As the trend continued and was extended to both the production and acquisition of other consumer goods, the direct impact of this on the economy both at micro and macro levels was phenomenal. In the book, Richards also gave a distinction between consumptive credit and production credit. Both are necessary to fast-track economic growth. Unfortunately, it appears that even in the 21st century, Nigerian banks are still largely locked in the pre-19th century operating mode. For a long time, our banks have been sustained by cheap funds from deposits by various government agencies and overinflated contracts, a development that gave rise to armchair banking with little or no interest in growing the economy. So, there has never been a strategic proactive banking tradition. Money is ploughed from easy deposits into the hands of many wealthy people who are already over-exposed to credit. Many of such debtors become largely delinquent in the servicing of the loans essentially because of the crippling interest rates. When this happens, it is as if the banks have been waiting for that moment. They simply move in and bury what remains of the debtor company through liquidation. I recently read about one company alone being exposed to loans totaling N20billion and not paying back. I imagine how many small and medium scale businesses half of that money would have helped to kick start in different parts of the nation!
The current system where banks make their jumbo profits from fleecing their customers through frivolous charges without significant interventions that build the productive sectors of the economy is simply outrageous and unsustainable. It is inimical to economic growth.

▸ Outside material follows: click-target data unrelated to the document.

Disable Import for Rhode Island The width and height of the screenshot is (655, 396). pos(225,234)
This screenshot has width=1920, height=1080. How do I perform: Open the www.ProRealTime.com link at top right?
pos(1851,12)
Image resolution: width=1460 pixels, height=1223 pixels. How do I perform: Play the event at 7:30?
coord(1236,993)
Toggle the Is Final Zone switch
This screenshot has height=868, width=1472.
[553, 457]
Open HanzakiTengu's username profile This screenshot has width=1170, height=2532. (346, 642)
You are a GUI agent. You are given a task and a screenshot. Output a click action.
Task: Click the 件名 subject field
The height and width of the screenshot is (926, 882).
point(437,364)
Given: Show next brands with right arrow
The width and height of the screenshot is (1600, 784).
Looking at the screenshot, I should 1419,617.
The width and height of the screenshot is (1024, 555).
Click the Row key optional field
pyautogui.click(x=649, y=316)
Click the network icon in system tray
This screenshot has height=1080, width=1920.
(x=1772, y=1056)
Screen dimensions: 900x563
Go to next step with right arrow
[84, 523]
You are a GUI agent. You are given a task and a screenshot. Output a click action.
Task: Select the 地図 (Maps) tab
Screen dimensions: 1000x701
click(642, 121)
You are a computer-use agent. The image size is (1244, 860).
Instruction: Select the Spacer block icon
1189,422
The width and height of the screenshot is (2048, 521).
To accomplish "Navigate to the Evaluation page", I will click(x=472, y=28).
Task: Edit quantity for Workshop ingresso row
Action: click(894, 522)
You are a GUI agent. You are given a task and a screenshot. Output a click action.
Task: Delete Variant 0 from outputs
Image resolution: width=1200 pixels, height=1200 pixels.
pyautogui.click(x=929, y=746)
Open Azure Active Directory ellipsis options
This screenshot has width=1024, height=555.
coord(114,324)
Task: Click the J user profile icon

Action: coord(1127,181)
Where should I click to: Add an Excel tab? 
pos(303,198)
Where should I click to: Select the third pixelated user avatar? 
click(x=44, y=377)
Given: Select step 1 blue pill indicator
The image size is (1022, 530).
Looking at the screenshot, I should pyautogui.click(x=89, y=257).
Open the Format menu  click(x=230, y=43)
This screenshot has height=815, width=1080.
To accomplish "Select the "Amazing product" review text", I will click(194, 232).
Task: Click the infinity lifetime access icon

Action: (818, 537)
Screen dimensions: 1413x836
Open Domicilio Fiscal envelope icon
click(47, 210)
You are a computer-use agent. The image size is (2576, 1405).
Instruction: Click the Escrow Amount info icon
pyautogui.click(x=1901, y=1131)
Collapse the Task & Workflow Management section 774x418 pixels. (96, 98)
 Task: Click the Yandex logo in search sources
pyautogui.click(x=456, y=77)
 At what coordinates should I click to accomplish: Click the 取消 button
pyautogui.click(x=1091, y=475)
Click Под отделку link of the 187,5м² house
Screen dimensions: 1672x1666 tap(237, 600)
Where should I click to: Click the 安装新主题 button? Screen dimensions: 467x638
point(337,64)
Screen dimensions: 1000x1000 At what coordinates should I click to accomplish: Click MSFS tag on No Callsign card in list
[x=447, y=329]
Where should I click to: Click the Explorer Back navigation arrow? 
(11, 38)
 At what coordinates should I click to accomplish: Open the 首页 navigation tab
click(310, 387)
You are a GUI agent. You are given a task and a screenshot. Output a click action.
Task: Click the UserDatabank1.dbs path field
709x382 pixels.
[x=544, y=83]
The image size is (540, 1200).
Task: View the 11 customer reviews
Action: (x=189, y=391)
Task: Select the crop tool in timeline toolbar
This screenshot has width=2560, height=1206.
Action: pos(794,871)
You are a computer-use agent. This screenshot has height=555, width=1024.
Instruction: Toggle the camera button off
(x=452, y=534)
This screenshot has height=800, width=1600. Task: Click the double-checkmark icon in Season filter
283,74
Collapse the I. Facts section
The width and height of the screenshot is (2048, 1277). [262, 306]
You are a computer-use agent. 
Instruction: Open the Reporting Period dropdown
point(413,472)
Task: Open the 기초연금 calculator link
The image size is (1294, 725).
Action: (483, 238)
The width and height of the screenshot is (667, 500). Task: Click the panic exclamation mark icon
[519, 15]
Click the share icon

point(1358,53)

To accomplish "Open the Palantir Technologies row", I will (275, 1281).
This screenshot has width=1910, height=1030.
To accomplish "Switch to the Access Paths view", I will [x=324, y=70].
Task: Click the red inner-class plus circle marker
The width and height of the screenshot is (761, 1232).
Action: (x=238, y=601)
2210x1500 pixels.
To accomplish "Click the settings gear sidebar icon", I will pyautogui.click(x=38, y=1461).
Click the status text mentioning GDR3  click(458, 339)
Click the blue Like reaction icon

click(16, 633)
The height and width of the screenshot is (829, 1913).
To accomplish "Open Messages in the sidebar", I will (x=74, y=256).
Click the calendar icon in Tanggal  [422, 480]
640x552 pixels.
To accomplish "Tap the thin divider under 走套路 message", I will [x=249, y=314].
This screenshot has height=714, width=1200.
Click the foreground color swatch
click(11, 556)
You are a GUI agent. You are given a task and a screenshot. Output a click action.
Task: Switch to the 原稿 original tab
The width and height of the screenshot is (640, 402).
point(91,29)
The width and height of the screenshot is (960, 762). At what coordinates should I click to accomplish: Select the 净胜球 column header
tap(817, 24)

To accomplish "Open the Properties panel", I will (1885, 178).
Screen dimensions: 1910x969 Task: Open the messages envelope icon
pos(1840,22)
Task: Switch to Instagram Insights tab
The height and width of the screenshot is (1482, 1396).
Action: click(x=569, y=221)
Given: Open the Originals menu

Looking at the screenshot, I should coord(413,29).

To grow an economy, the banking sector as a critical stakeholder must become more proactive and initiate programmes that encourage and develop local enterprise in a way that creates a win-win for all. I suggest they take a cue from the German model that appoints a representative to monitor and participate in the management of loaned funds and the business until the loan is liquidated. The representative can even recommend that more funds be released if the debtor organization is having challenges that could hamper its ability to pay back!
When a cancer cell feeds and grows big long enough on its host, the host eventually dies. And so does the cancer!
Remember, the sky is not your limit, God is!